Заправив за ухо светлую прядь, барменша взглянула на меня, как на идиота.
Опустив на стойку золотой галлеон, я поинтересовался:
— Есть здесь на рынке кто-нибудь, кто разбирается в финансах?
Женя сунула галлеон в карман джинсовых шорт и хмыкнула:
— Ты долбоеб или да?
В принципе, я очень протупил, задав этот вопрос.
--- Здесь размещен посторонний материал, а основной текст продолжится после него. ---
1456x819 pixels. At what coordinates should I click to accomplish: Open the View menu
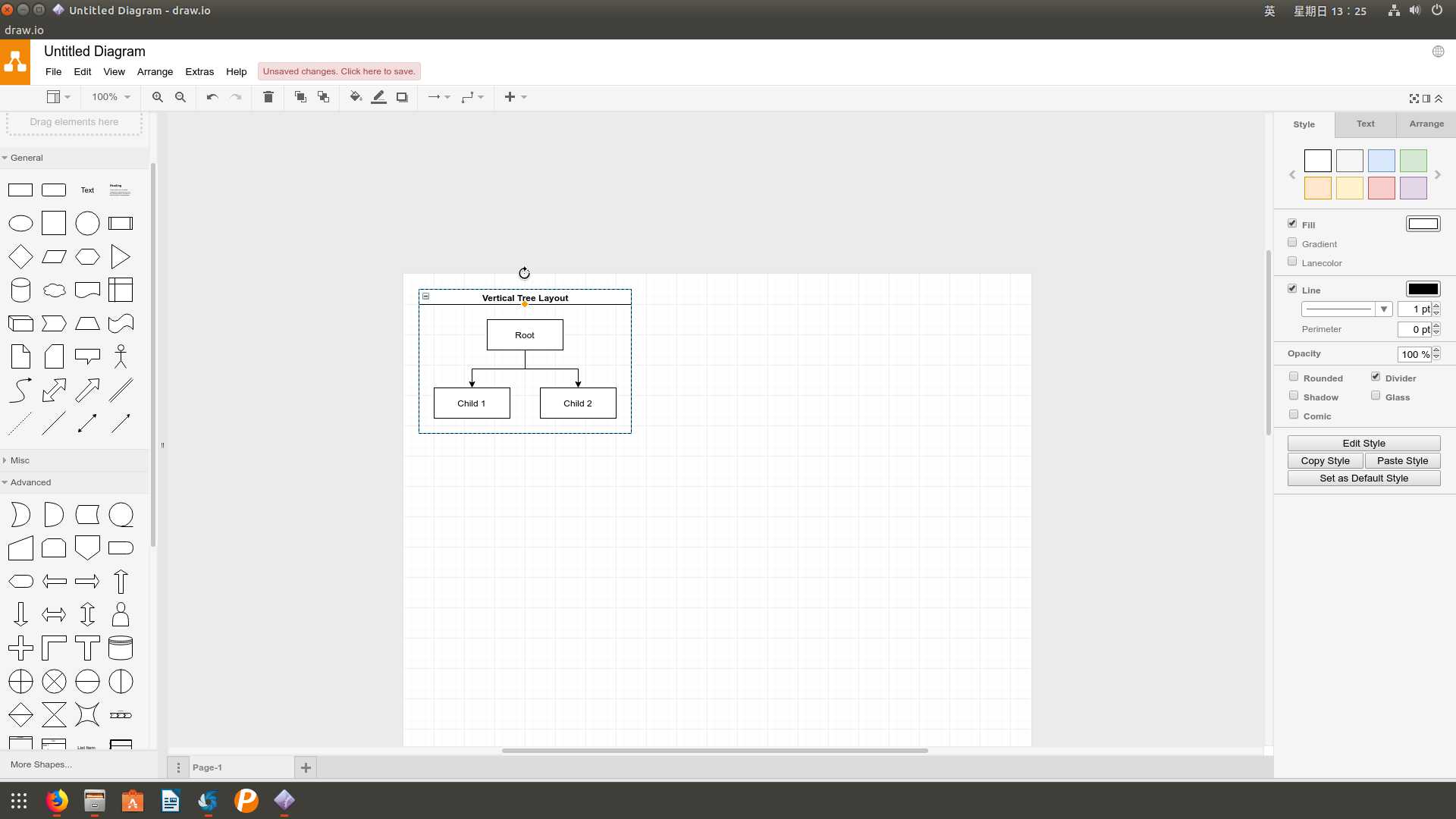[113, 71]
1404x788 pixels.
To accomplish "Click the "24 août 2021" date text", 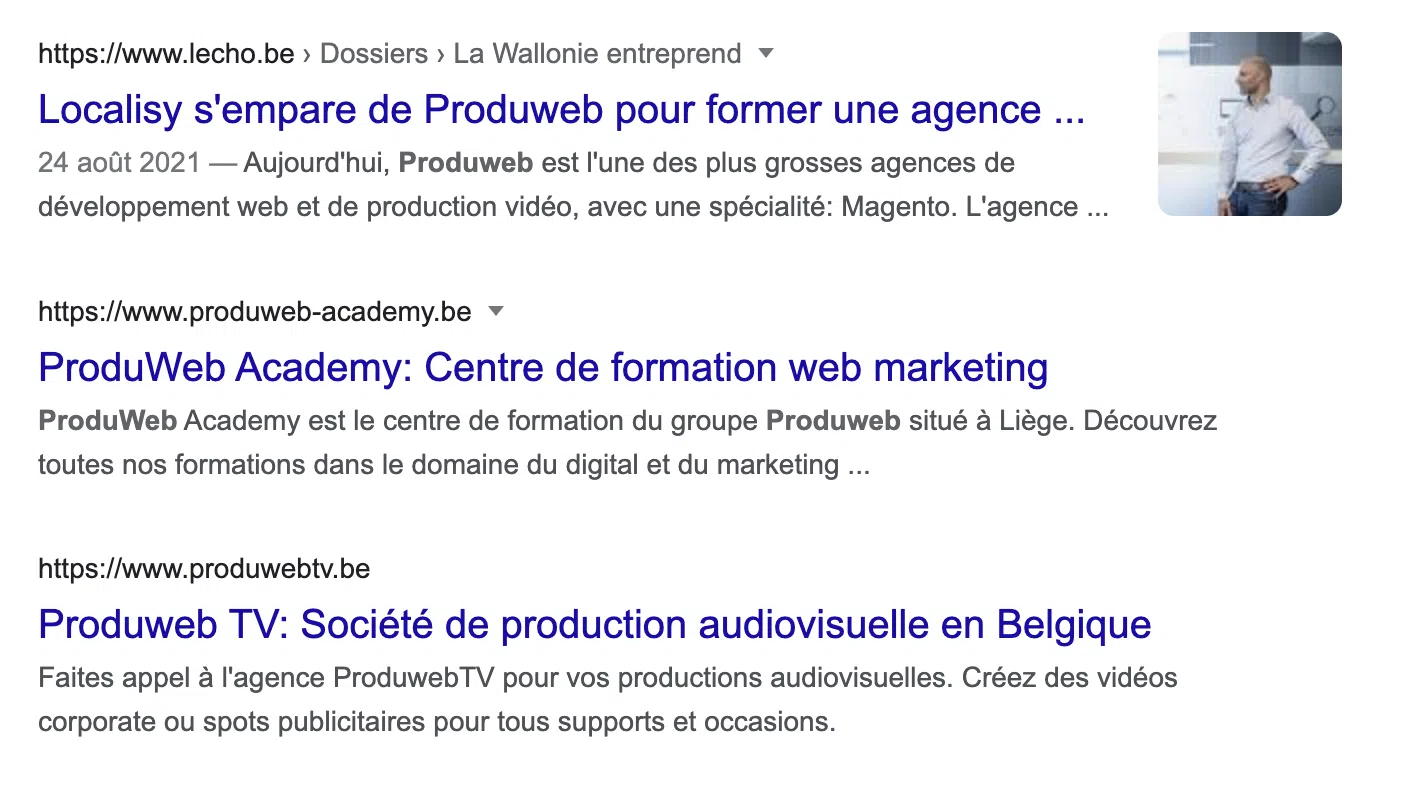I will click(x=120, y=163).
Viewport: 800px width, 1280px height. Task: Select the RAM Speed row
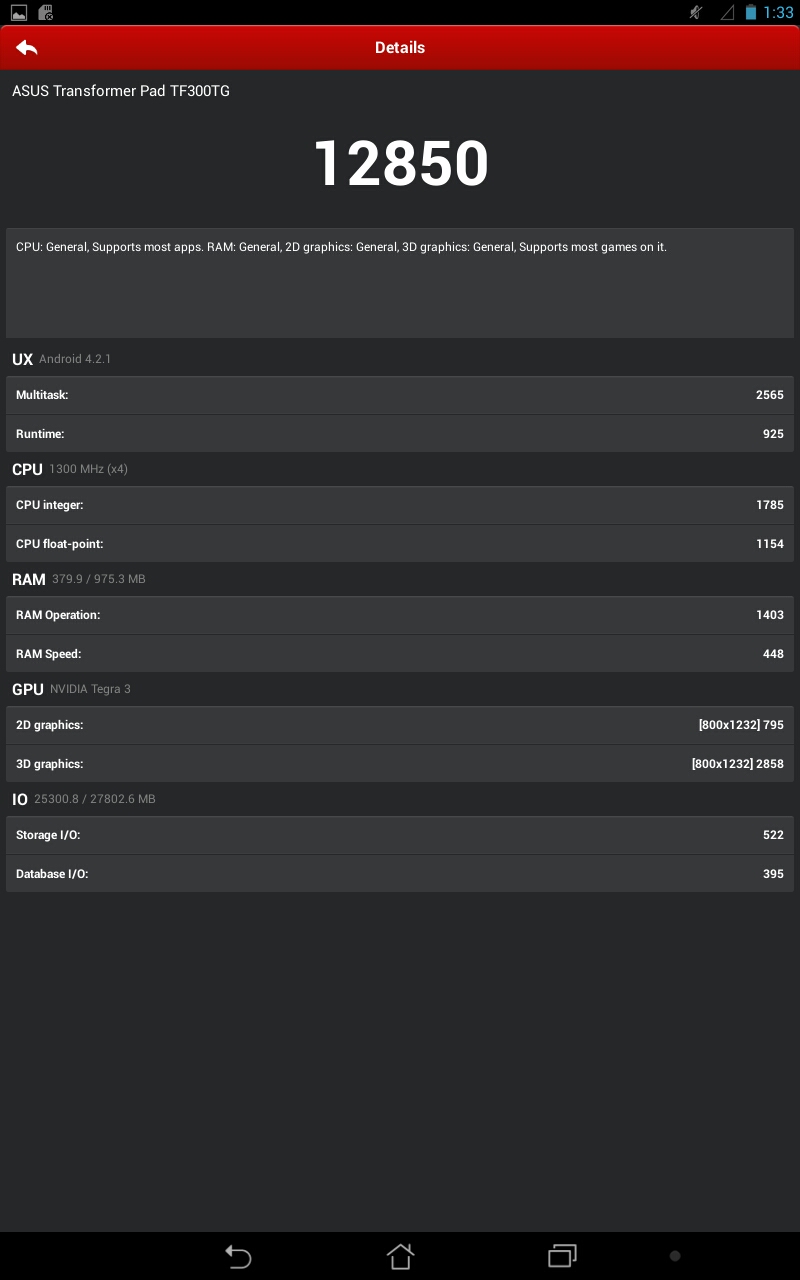pyautogui.click(x=400, y=654)
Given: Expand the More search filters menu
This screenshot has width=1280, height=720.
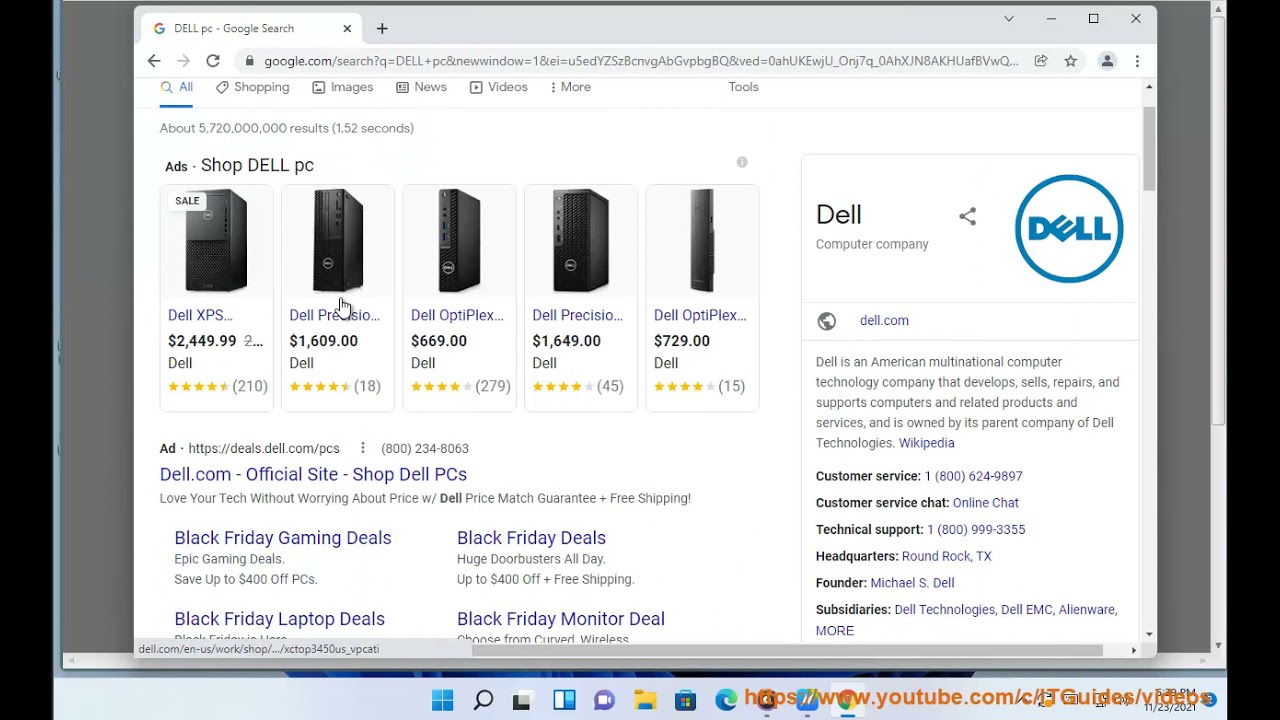Looking at the screenshot, I should click(x=570, y=87).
Да, мне нужен был свой человек, который сумел бы контролировать все доходы банды покойного Флэтчера, но я настолько привязался к слову «свой», отождествляя его с деревней отбросов, что совершенно позабыл о том, что вряд ли хоть кто-то здесь обладает хотя бы сотой частью финансовой грамотности атташе Сильвии.
— Хотя, спроси у Элиаса, он самый мозговитый в деревне, — протянула ведьма и, взмахнув палочкой, заставила грязные пивные кружки взмыть со столиков.
— У кого? — не понял Финн.
И тут я был с ним согласен.
Я знал на колдовском рынке без преувеличения всех, но имя Элиас слышал впервые. Вдобавок, судя по тому, как уважительно закивал змееуст из Марокко, попивающий нечто горячее, о мозговитом Элиасе действительно в деревне знали.